Screenshot grounding data
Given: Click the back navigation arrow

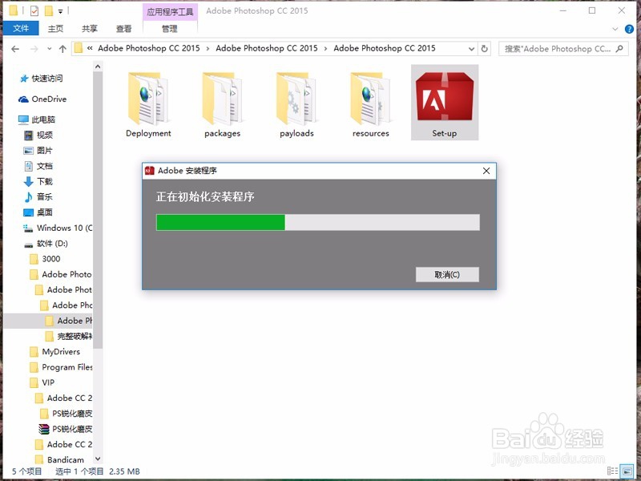Looking at the screenshot, I should [x=14, y=48].
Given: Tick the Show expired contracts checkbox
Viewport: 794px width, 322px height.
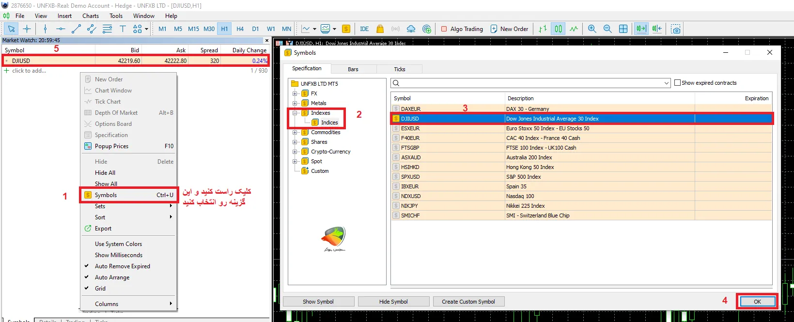Looking at the screenshot, I should click(x=677, y=83).
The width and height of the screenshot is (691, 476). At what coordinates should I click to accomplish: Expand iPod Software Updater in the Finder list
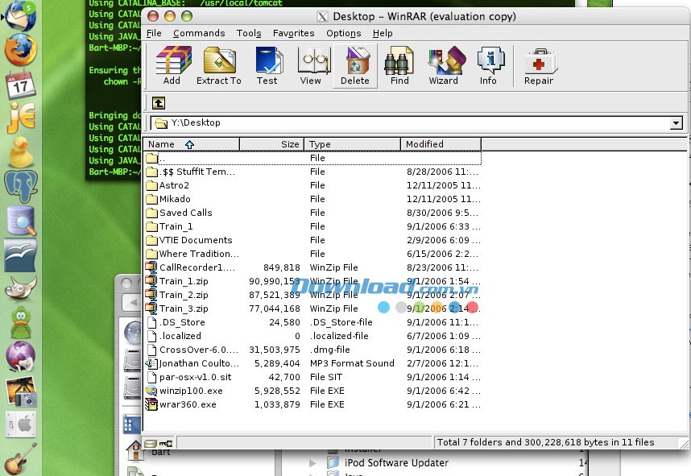point(313,463)
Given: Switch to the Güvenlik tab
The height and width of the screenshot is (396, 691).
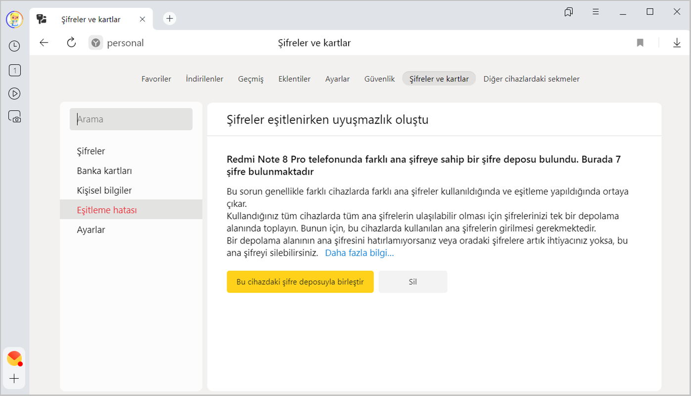Looking at the screenshot, I should click(x=379, y=79).
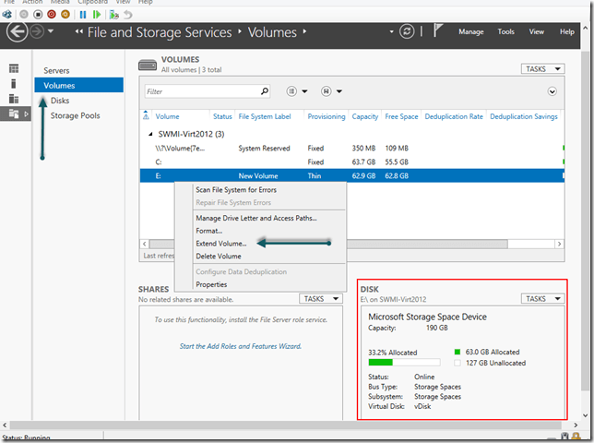Click the green Start button in VM toolbar
Image resolution: width=594 pixels, height=443 pixels.
tap(97, 15)
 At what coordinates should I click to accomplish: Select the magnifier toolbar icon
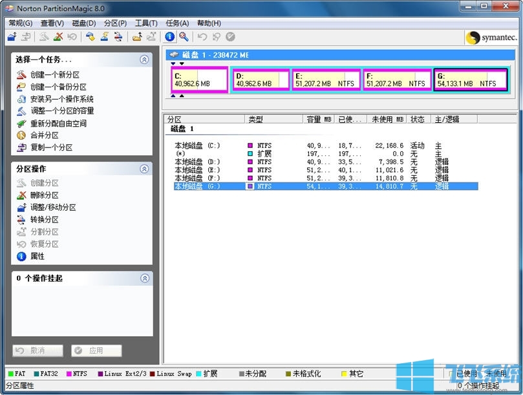coord(183,37)
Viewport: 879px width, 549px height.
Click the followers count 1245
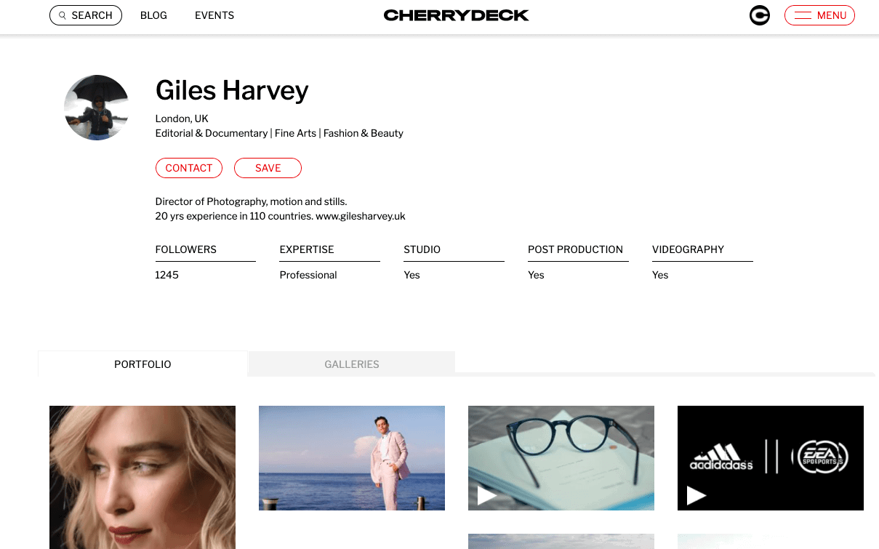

__WORK TO COMPLETE__: Once the line holding "The height and" is found, set down that line and every line after it, exactly, through the last line of the records above, omitting pictures.

__ANSWER SECTION__:
The height and width of the screenshot is (396, 691).
Looking at the screenshot, I should click(x=379, y=79).
Click the green Start button in VM toolbar
Image resolution: width=594 pixels, height=443 pixels.
tap(97, 15)
 At what coordinates should I click to accomplish: Select the magnifier toolbar icon
coord(183,37)
Viewport: 879px width, 549px height.
Click the followers count 1245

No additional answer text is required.